[WHAT YOU ARE ASKED TO DO] Find the line with "Décoration événementielle (102, 307)" and the line with "Add a Memory to the Timeline (151, 1446)" in the entries below; output exactly those two lines, every line between them, and no others.

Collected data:
Start of Block

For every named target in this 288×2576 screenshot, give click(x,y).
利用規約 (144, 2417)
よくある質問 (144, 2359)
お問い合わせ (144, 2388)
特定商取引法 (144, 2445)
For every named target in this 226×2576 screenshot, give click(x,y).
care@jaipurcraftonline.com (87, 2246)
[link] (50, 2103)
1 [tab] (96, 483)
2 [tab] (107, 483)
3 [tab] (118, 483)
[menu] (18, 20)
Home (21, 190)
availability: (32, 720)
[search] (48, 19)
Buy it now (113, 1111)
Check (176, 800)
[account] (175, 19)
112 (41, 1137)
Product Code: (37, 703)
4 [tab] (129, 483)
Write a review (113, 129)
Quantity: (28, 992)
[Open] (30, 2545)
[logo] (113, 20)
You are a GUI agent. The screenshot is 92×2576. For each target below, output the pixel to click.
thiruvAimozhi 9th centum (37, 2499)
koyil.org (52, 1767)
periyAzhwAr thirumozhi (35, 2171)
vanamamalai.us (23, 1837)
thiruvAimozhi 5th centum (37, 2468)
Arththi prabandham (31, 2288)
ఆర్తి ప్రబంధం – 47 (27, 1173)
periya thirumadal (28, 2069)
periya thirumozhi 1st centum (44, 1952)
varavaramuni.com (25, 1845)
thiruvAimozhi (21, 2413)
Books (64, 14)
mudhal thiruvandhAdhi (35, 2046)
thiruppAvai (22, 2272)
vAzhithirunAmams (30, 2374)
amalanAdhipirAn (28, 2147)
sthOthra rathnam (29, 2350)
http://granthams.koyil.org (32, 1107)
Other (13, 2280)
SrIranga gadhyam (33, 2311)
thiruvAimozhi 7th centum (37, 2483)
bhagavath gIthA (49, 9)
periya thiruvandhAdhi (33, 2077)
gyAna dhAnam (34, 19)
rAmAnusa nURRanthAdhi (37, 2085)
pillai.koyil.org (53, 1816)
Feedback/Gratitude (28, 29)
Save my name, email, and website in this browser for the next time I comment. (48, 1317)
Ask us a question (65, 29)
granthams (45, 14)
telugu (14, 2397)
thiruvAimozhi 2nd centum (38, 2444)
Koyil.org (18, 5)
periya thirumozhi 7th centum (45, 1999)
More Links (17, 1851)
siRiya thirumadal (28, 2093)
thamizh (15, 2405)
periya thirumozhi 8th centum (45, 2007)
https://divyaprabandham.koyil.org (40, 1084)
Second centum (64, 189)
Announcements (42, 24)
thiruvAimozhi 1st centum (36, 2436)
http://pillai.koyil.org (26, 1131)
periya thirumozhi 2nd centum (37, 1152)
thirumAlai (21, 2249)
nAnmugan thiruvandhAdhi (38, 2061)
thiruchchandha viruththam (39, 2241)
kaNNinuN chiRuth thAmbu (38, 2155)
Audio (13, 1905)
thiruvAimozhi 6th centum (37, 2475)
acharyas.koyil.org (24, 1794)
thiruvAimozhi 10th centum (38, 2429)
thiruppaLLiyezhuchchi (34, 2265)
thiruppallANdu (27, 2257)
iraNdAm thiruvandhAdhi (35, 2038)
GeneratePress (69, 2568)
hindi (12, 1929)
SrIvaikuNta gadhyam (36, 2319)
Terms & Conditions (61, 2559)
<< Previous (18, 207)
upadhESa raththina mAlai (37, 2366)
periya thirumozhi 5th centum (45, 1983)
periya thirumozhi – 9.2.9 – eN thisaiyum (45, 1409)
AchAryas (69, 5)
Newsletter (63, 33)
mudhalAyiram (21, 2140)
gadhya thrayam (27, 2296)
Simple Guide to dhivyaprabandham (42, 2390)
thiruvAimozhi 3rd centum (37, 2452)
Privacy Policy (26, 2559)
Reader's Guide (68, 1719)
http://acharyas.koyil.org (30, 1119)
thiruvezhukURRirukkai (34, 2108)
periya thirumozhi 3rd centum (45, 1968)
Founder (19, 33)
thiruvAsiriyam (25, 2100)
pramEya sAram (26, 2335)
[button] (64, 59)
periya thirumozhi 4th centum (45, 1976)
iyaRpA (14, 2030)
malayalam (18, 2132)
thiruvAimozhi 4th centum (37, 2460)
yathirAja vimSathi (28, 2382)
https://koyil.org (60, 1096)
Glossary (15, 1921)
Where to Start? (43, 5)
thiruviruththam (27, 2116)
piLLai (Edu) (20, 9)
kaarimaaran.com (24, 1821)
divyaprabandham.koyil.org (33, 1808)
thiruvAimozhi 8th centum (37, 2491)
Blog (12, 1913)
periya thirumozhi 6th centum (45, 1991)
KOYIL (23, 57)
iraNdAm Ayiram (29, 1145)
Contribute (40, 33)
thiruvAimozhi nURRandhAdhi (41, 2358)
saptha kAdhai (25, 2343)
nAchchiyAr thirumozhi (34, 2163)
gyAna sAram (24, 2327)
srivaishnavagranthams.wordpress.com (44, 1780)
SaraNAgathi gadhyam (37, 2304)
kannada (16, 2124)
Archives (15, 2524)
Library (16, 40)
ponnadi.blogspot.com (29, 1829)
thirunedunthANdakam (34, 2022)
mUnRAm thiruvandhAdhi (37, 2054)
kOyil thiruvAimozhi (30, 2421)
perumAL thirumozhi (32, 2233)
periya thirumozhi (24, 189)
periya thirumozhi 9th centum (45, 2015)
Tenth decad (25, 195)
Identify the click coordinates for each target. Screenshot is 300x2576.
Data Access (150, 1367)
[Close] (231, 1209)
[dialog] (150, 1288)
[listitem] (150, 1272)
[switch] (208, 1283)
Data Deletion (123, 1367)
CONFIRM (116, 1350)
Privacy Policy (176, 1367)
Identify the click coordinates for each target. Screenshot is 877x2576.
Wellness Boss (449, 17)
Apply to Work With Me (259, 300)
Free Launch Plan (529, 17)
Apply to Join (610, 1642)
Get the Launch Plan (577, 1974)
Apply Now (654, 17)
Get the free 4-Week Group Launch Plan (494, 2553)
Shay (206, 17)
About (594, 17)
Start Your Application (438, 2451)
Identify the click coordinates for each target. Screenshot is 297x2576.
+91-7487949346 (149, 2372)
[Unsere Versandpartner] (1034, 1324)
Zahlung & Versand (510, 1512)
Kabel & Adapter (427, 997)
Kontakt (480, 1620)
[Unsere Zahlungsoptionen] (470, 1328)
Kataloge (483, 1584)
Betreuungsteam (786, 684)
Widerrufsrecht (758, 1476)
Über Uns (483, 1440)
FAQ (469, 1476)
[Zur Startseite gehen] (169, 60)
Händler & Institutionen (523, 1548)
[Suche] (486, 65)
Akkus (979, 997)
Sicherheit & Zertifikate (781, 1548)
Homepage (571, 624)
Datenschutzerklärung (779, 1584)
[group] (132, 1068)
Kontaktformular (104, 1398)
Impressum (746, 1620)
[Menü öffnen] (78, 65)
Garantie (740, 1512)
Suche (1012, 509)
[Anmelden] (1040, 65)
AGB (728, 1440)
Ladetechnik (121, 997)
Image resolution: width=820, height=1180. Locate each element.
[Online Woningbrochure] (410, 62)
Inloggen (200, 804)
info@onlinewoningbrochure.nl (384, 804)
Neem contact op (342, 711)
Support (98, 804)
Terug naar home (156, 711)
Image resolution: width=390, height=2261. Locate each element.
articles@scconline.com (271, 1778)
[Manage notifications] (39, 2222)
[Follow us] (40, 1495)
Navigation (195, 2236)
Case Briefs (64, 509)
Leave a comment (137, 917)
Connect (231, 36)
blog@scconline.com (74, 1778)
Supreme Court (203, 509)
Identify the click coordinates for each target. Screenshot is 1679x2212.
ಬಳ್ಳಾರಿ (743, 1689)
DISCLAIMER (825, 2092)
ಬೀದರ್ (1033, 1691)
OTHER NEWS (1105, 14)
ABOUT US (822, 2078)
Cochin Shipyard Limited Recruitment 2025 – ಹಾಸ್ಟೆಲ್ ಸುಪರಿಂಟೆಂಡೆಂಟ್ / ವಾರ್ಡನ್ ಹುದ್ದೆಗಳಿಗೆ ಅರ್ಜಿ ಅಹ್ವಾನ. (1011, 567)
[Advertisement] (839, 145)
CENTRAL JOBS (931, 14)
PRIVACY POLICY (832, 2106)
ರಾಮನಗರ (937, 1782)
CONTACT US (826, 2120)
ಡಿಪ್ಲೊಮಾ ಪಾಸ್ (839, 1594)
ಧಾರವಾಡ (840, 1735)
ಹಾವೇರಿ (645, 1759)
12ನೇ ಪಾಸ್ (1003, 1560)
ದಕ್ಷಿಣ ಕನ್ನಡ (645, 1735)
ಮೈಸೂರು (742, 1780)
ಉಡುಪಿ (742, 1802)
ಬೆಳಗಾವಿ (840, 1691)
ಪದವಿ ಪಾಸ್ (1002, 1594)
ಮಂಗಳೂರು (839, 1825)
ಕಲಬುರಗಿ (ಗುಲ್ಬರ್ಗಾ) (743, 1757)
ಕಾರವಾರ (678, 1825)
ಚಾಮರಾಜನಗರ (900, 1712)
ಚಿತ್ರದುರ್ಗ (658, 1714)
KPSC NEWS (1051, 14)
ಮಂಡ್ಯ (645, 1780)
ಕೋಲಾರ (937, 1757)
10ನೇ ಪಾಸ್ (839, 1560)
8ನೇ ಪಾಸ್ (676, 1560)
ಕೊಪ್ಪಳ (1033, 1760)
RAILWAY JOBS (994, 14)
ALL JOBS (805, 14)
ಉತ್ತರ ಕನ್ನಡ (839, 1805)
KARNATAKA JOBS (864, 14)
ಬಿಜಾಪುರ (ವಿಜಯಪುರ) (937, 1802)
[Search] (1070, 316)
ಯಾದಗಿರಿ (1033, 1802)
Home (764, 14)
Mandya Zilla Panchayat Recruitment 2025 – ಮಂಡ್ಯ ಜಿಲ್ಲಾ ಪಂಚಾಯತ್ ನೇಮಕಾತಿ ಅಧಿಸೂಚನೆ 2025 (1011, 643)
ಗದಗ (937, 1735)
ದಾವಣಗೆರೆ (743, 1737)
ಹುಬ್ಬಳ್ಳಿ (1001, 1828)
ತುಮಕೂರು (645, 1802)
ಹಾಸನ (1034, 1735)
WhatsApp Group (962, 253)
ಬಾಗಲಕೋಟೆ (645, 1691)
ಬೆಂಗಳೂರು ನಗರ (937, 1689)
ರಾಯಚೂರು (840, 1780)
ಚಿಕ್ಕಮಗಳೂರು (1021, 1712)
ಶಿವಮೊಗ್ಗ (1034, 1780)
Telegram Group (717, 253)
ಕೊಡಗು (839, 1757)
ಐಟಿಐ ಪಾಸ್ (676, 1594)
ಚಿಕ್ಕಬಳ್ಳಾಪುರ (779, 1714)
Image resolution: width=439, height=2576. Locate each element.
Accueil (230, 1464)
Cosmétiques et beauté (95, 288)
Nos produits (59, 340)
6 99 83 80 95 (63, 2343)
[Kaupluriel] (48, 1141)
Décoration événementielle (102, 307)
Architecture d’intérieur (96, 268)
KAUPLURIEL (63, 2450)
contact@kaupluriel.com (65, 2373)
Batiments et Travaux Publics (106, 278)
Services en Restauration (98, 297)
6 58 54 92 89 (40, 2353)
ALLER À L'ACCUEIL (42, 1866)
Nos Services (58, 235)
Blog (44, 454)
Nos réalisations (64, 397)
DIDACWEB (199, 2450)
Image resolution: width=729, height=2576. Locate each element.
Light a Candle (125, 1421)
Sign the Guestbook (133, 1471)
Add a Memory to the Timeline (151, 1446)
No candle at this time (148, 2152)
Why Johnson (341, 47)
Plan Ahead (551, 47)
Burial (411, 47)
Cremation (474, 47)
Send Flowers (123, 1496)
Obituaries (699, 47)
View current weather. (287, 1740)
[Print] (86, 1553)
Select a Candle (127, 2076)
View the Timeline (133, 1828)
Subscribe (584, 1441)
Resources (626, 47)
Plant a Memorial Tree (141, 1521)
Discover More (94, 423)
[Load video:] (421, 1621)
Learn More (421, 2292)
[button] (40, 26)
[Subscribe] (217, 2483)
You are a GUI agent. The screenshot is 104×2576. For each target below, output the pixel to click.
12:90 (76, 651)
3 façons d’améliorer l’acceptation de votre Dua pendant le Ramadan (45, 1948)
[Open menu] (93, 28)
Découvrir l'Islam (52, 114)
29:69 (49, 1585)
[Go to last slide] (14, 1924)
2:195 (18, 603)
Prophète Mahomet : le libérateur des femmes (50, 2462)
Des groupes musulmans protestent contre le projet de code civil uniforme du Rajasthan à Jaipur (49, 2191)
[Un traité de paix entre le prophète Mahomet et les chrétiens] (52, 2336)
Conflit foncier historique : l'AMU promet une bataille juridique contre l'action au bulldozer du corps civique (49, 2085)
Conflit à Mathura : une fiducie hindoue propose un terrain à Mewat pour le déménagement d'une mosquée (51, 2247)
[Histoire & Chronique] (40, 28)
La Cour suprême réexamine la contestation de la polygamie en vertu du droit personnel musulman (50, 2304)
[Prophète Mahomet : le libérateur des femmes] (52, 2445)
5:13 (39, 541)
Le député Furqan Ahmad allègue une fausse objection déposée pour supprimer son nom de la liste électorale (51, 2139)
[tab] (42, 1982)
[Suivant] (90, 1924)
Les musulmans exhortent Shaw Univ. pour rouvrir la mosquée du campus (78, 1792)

End of Block

[SOLUTION TO THIS TASK]
Décoration événementielle (102, 307)
Architecture d’intérieur (96, 268)
KAUPLURIEL (63, 2450)
contact@kaupluriel.com (65, 2373)
Batiments et Travaux Publics (106, 278)
Services en Restauration (98, 297)
6 58 54 92 89 (40, 2353)
ALLER À L'ACCUEIL (42, 1866)
Nos Services (58, 235)
Blog (44, 454)
Nos réalisations (64, 397)
DIDACWEB (199, 2450)
Image resolution: width=729, height=2576. Locate each element.
Light a Candle (125, 1421)
Sign the Guestbook (133, 1471)
Add a Memory to the Timeline (151, 1446)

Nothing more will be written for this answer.